Requirement A: In the text on limits, continuity, and differentiability, translate this sentence into Spanish: "Throughout, we will build on and formalize ideas that we have encountered in several settings."
Requirement B: The last bulleted item in the text on limits, continuity, and differentiability names characteristics a function can have at a given point. List all of them.
Requirement C: Go on with the text on limits, continuity, and differentiability, starting after its final sentence.

Page text:
·····

In this section, we strive to understand the ideas generated by the following important questions:

- What does it mean graphically to say that \(f\) has limit \(L\) as \(x → a\)? How is this connected to having a left-hand limit at \(x = a\) and having a right-hand limit at \(x = a\) ?
- What does it mean to say that a function \(f\) is continuous at \(x = a\)? What role do limits play in determining whether or not a function is continuous at a point?
- What does it mean graphically to say that a function \(f\) is differentiable at \(x = a\)? How is this connected to the function being locally linear?
- How are the characteristics of a function having a limit, being continuous, and being differentiable at a given point related to one another?

## Introduction

In Section 1.2, we learned about how the concept of limits can be used to study the trend of a function near a fixed input value. As we study such trends, we are fundamentally interested in knowing how well-behaved the function is at the given point, say \(x = a\). In this present section, we aim to expand our perspective and develop language and understanding to quantify how the function acts and how its value changes near a particular point. Beyond thinking about whether or not the function has a limit \(L\) at \(x = a\), we will also consider the value of the function \(f (a)\) and how this value is related to \(lim_{x→a} f (x)\), as well as whether or not the function has a derivative \(f '(a)\) at the point of interest. Throughout, we will build on and formalize ideas that we have encountered in several settings.

We begin to consider these issues through the following preview activity that asks you to consider the graph of a function with a variety of interesting behaviors.

Preview Activity \(\PageIndex{1}\)

A function \(f\) defined on \(−4 < x < 4\) is given by the graph in Figure 1.7.1. Use the graph to answer each of the following questions. Note: to the right of \(x = 2\), the graph of \(f\) is exhibiting infinite oscillatory behavior similar to the function \(\sin( \frac{π}{ x })\) that we encountered in the key example early in Section 1.2.

·····

Material provided:
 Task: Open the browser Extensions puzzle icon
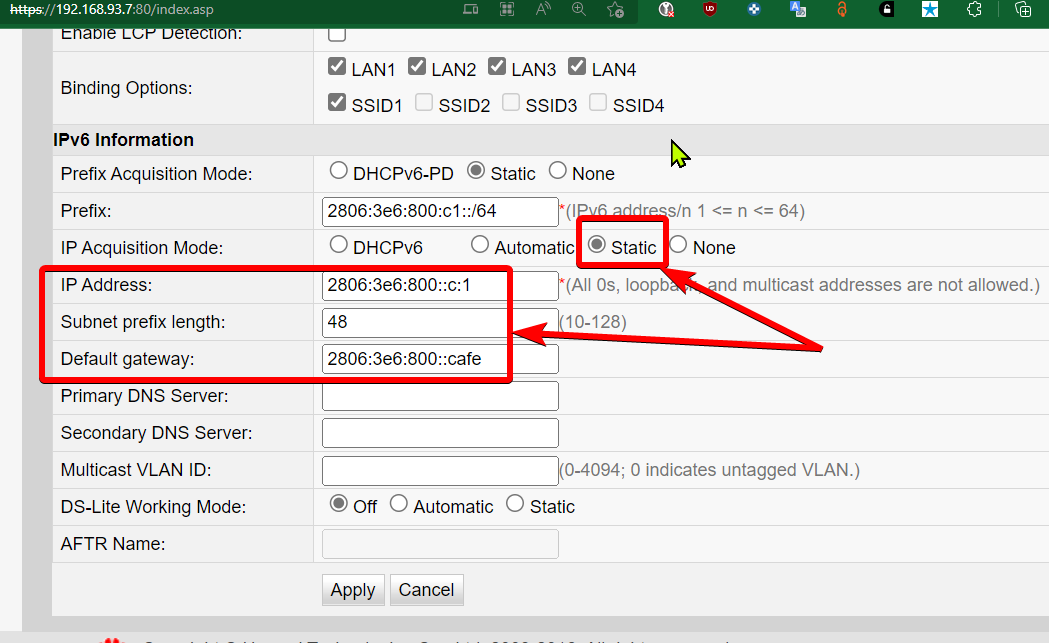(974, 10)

·····

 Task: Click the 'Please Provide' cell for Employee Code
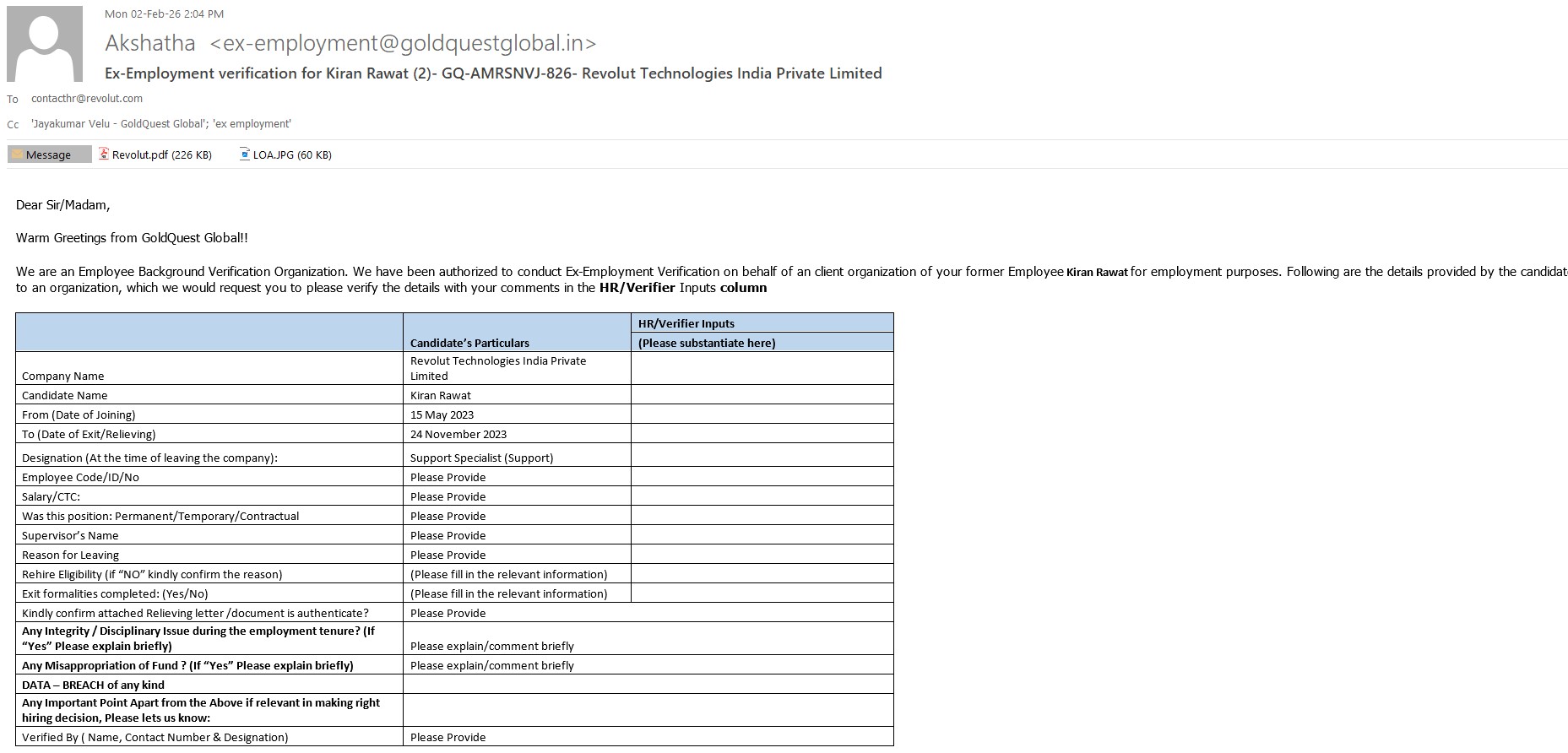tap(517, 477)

·····

Answer A: En todo momento, nos basaremos en ideas que hemos encontrado en varios contextos y las formalizaremos.

Answer B:
- having a limit
- being continuous
- being differentiable

Answer C:
(a) For each of the values \(a\) = −3, −2, −1, 0, 1, 2, 3, determine whether or not \(\lim_{x→a} f (x)\) exists. If the function has a limit \(L\) at a given point, state the value of the limit using the notation \(\lim_{x→a} f (x)= L\). If the function does not have a limit at a given point, write a sentence to explain why.

* Figure \(\PageIndex{1}\): The graph of *\(y = f (x)\)

*.*

(b) For each of the values of a from part (a) where \(f\) has a limit, determine the value of \(f (a)\) at each such point. In addition, for each such a value, does \(f (a)\) have the same value as \(\lim_{x→a} f (x)\) ?

(c) For each of the values \(a\) = −3, −2, −1, 0, 1, 2, 3, determine whether or not \(f '(a)\) exists. In particular, based on the given graph, ask yourself if it is reasonable to say that f has a tangent line at \((a, f (a))\) for each of the given \(a\)-values. If so, visually estimate the slope of the tangent line to find the value of \(f '(a)\).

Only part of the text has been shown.